ACTA2, the encoding gene of α-SMA, located at 10q22-q24 and composed of eight coding exons, is a major contractile component of the arterial SMCs[2]. ACTA2 gene defects that cause familial TAAD type 6 have been reported[17]. So far, more than 20 different missense mutations of ACTA2 have been found to be associated with aortopathies[18]. ACTA2 mutations may show reduced penetrance and variable expressivity due to a dominant negative mechanism[19]. Heterozygous ACTA2 mutations may lead to impaired SMCs, showing pathological hyperplasia and disarray due to medial degeneration, vascular wall remodeling, increased wall stiffness, and aortic dilation[20,21]. It may indicate a possible increased risk of stroke and CAD rather than hypertrophy[2], and it may be a causative etiology of multiple tiny aneurysms of the cerebral arteries, responsible for pediatric acute ischemic stroke[22]. The relationship among SMA, ACTA2 gene, and contractile property in vasculopathies is listed in Figure 1.

 

 

Syndromic aneurysms (Marfan syndrome and other connective tissue diseases including Loeys-Dietz syndrome, Ehlers-Danlos syndrome, and familial TAAD) have been proven to have overlapping clinical features and mutated TGF-β genes[23,24] while familial non-syndromic patients are associated with mutations in MYH11, transforming growth factor beta-receptor 1 (TGFβR1), Transforming growth factor beta-receptor 2 (TGFβR2), myosin light chain kinase (MYLK), and ACTA2 genes in spite of incomplete penetrance and/or locus heterogeneity[24]. Casual mutations of fibrillin-1, TGFβR1, TGFβR2, ACTA2, MYH11, and SMAD3 genes were detected in TAAD patients[23,25,26].

A mutation in a single ACTA2 gene can cause a variety of vascular diseases[2]. Guo et al.[27] reported that mutations in ACTA2 gene are the most common mutations, accounting for 10-15% of familial TAAD mutations.
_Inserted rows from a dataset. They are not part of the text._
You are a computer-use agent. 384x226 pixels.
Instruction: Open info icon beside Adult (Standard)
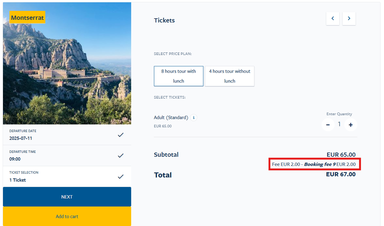tap(194, 118)
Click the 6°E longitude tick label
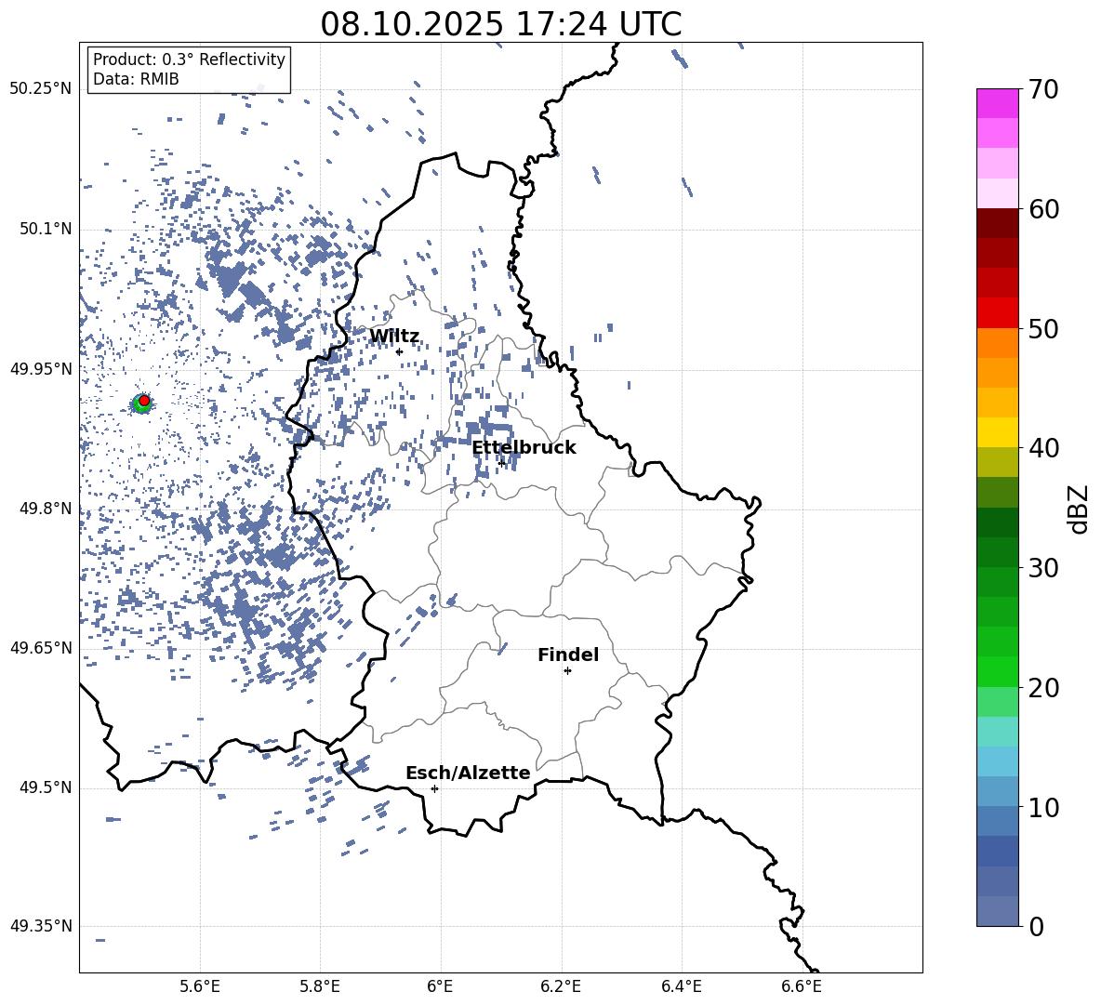1101x1005 pixels. click(x=440, y=985)
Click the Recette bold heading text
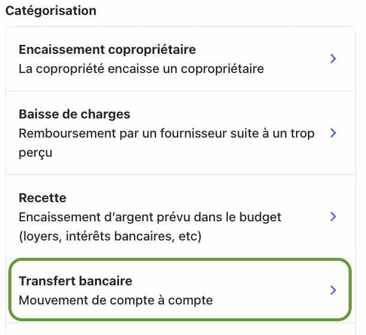This screenshot has height=335, width=366. [42, 198]
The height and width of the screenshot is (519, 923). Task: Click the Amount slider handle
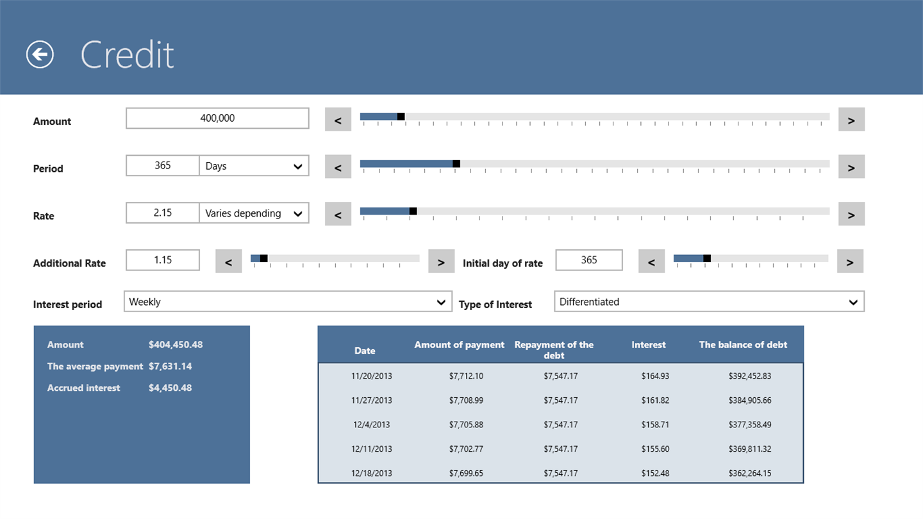(x=401, y=117)
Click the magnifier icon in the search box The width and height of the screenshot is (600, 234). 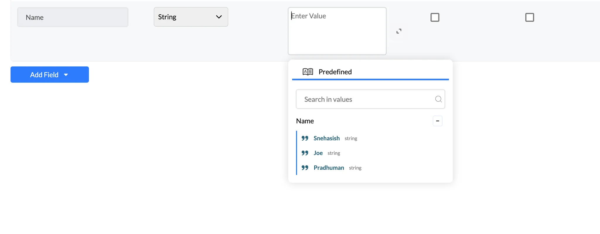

By contrast, only 0.9% of the patients with TAAD had a mutation in the ACTA2 gene according to Lerner-Ellis et al.[28]. The prevalence of ACTA2 mutations was 12-16% in familial TAAD[21,29] as opposed to 0% in sporadic cases[21]. In patients with known TAAD, non-synonymous missense mutations were identified in 3.85% probands[30]. The TAAD family members showed a penetrance as low as 0.48% in heterozygous ACTA2 mutations[31]. TAAD was the primary vascular disease in ACTA2-mutation carriers, some of which also had premature CAD, ischemic strokes and multiple vascular diseases, including Moyamoya disease[2,32,33]. However, none of the family members without ACTA2 mutation had TAAD, premature CAD or stroke[2]. Causative gene mutations for TAAD have been identified, including TGFβR2 at the TAAD2 locus, MYH11 at the 16p locus, and ACTA2 at the TAAD4 locus[34]. Causative genes responsible for vasculopathies such as aortic, coronary, peripheral vascular and cerebrovascular disorders were carefully depicted in Table 1[2,20,30,31,34-41].

 

 

Heterozygous missense mutations in ACTA2 disrupting Arg179 had persistent ductus arteriosus and congenital mydriasis, variable presentation of pulmonary hypertension, bladder and gastrointestinal disorders, as well as carotid and cerebrovascular abnormalities, including absent basal "Moyamoya"collaterals[42]. MYH11 and ACTA2 missense mutations were associated with upregulation of the TGF-β signaling pathway[29]. Distinct loci for large pedigrees of familial TAAD were on 5q13-q14, 16p13.12-p13.13, 11q23.3-q24, 3p24-p25, 9q22, 10q22-q24, and 15q24-q26 (MIM 607087, 132900, 607086, 6103080, 608967, 611788, and unassigned), with four being identified as ACTA2 (MIM 102620, 10q23), MYH11 (MIM160745, 16p13), TGFβR1 (MIM 190181, 9q22), and TGFβR2 (MIM 190182, 3p22)[43]. Patients presenting with acute ascending or descending aortic dissections have also been found to have ACTA2 mutations[27]. Half of the mutation carriers have no aortic disease, while those with aortic aneurysms usually have missense ACTA2 mutations with fewer deletions and splice-site mutations[19]. Aortic aneurysms pending to rupture may show various aortic dimensions, in particular, patients with aortic aneurysm with ACTA2 mutations have an aortic dimension of <5.0 cm prior to dissection. Therefore, early surgical treatment is recommended in such patients, even with minimal changes to aortic dimensions[2]. Shimojima et al.[44] sequenced the nine exons of ACTA2 in a cohort of 53 patients with Moyamoya disease from 7 familial series without showing any mutations. Similarly, Lee et al.[45] also reported that mutations in human RNF213 were present whereas ACTA2 gene mutations were absent in 36 Taiwanese Moyamoya patients.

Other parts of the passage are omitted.